Repeat each line of the material exactly.

* Given records
□ □ □ □

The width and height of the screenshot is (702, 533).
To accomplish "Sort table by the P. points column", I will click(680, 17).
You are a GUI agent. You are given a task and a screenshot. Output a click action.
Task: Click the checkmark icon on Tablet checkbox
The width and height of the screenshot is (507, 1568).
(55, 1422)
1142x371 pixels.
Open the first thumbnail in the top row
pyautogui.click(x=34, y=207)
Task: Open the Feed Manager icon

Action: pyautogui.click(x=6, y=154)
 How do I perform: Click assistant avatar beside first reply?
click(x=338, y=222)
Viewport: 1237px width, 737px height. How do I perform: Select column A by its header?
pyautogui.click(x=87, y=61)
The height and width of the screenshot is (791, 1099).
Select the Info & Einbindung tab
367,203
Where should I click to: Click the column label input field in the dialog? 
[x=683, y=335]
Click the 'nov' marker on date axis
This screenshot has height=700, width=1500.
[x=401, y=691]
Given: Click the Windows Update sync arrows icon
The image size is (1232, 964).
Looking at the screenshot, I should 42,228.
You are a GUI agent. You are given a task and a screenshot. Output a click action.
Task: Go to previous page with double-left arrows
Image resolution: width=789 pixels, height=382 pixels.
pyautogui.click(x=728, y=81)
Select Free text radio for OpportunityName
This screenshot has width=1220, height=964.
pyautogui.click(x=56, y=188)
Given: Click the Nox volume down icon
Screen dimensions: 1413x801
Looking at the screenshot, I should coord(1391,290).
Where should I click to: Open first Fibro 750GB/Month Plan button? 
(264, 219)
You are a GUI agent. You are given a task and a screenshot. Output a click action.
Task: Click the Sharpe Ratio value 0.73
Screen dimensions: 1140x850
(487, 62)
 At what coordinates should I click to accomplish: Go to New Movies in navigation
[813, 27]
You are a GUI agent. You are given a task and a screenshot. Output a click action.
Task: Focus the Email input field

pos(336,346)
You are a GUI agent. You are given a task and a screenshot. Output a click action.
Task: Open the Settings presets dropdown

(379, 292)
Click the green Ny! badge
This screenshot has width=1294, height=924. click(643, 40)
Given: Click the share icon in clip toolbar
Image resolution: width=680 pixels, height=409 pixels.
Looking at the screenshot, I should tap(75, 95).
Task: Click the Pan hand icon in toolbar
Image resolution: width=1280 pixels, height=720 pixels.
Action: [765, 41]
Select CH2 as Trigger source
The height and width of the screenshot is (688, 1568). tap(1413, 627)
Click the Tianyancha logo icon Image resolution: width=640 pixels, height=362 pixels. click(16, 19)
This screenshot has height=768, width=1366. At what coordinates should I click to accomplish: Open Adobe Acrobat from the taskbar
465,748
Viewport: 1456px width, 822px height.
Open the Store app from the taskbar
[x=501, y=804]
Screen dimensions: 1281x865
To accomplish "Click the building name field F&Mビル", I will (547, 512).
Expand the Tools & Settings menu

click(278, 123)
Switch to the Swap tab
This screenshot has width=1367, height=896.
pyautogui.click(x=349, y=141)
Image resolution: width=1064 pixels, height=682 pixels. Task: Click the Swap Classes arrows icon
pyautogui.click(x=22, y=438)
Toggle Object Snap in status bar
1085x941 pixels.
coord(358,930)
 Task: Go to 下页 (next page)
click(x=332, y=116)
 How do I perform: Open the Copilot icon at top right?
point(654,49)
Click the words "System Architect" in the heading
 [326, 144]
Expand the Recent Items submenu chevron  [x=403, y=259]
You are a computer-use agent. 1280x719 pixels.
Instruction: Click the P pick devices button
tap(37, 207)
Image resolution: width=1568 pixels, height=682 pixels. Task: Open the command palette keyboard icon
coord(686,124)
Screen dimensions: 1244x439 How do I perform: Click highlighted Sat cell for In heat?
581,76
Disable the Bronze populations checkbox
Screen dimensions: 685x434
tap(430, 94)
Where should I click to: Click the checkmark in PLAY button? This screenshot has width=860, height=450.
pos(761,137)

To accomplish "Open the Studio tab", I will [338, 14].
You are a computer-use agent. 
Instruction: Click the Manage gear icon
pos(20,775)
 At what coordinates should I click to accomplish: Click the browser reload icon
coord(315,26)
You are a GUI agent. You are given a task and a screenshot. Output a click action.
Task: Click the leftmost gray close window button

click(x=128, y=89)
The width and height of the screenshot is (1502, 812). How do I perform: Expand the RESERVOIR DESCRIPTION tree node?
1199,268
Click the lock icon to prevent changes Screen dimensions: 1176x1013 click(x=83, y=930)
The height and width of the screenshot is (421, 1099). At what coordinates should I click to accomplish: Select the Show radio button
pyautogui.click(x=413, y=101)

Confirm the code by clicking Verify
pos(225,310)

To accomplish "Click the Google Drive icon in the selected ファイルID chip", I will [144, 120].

□ □ □ □

* Answer space
The width and height of the screenshot is (702, 533).
To accomplish "Sort table by the P. points column", I will click(680, 17).
You are a GUI agent. You are given a task and a screenshot. Output a click action.
Task: Click the checkmark icon on Tablet checkbox
The width and height of the screenshot is (507, 1568).
(55, 1422)
1142x371 pixels.
Open the first thumbnail in the top row
pyautogui.click(x=34, y=207)
Task: Open the Feed Manager icon

Action: pyautogui.click(x=6, y=154)
 How do I perform: Click assistant avatar beside first reply?
click(x=338, y=222)
Viewport: 1237px width, 737px height. How do I perform: Select column A by its header?
pyautogui.click(x=87, y=61)
The height and width of the screenshot is (791, 1099).
Select the Info & Einbindung tab
367,203
Where should I click to: Click the column label input field in the dialog? 
[x=683, y=335]
Click the 'nov' marker on date axis
This screenshot has height=700, width=1500.
[x=401, y=691]
Given: Click the Windows Update sync arrows icon
The image size is (1232, 964).
Looking at the screenshot, I should 42,228.
You are a GUI agent. You are given a task and a screenshot. Output a click action.
Task: Go to previous page with double-left arrows
Image resolution: width=789 pixels, height=382 pixels.
pyautogui.click(x=728, y=81)
Select Free text radio for OpportunityName
This screenshot has width=1220, height=964.
pyautogui.click(x=56, y=188)
Given: Click the Nox volume down icon
Screen dimensions: 1413x801
Looking at the screenshot, I should coord(1391,290).
Where should I click to: Open first Fibro 750GB/Month Plan button? 
(264, 219)
You are a GUI agent. You are given a task and a screenshot. Output a click action.
Task: Click the Sharpe Ratio value 0.73
Screen dimensions: 1140x850
(487, 62)
 At what coordinates should I click to accomplish: Go to New Movies in navigation
[813, 27]
You are a GUI agent. You are given a task and a screenshot. Output a click action.
Task: Focus the Email input field

pos(336,346)
You are a GUI agent. You are given a task and a screenshot. Output a click action.
Task: Open the Settings presets dropdown

(379, 292)
Click the green Ny! badge
This screenshot has width=1294, height=924. click(643, 40)
Given: Click the share icon in clip toolbar
Image resolution: width=680 pixels, height=409 pixels.
Looking at the screenshot, I should tap(75, 95).
Task: Click the Pan hand icon in toolbar
Image resolution: width=1280 pixels, height=720 pixels.
Action: [765, 41]
Select CH2 as Trigger source
The height and width of the screenshot is (688, 1568). tap(1413, 627)
Click the Tianyancha logo icon Image resolution: width=640 pixels, height=362 pixels. click(16, 19)
This screenshot has height=768, width=1366. At what coordinates should I click to accomplish: Open Adobe Acrobat from the taskbar
465,748
Viewport: 1456px width, 822px height.
Open the Store app from the taskbar
[x=501, y=804]
Screen dimensions: 1281x865
To accomplish "Click the building name field F&Mビル", I will (547, 512).
Expand the Tools & Settings menu

click(278, 123)
Switch to the Swap tab
This screenshot has width=1367, height=896.
pyautogui.click(x=349, y=141)
Image resolution: width=1064 pixels, height=682 pixels. Task: Click the Swap Classes arrows icon
pyautogui.click(x=22, y=438)
Toggle Object Snap in status bar
1085x941 pixels.
coord(358,930)
 Task: Go to 下页 (next page)
click(x=332, y=116)
 How do I perform: Open the Copilot icon at top right?
point(654,49)
Click the words "System Architect" in the heading
 [326, 144]
Expand the Recent Items submenu chevron  [x=403, y=259]
You are a computer-use agent. 1280x719 pixels.
Instruction: Click the P pick devices button
tap(37, 207)
Image resolution: width=1568 pixels, height=682 pixels. Task: Open the command palette keyboard icon
coord(686,124)
Screen dimensions: 1244x439 How do I perform: Click highlighted Sat cell for In heat?
581,76
Disable the Bronze populations checkbox
Screen dimensions: 685x434
tap(430, 94)
Where should I click to: Click the checkmark in PLAY button? This screenshot has width=860, height=450.
pos(761,137)

To accomplish "Open the Studio tab", I will [338, 14].
You are a computer-use agent. 
Instruction: Click the Manage gear icon
pos(20,775)
 At what coordinates should I click to accomplish: Click the browser reload icon
coord(315,26)
You are a GUI agent. You are given a task and a screenshot. Output a click action.
Task: Click the leftmost gray close window button

click(x=128, y=89)
The width and height of the screenshot is (1502, 812). How do I perform: Expand the RESERVOIR DESCRIPTION tree node?
1199,268
Click the lock icon to prevent changes Screen dimensions: 1176x1013 click(x=83, y=930)
The height and width of the screenshot is (421, 1099). At what coordinates should I click to accomplish: Select the Show radio button
pyautogui.click(x=413, y=101)

Confirm the code by clicking Verify
pos(225,310)

To accomplish "Click the Google Drive icon in the selected ファイルID chip", I will [144, 120].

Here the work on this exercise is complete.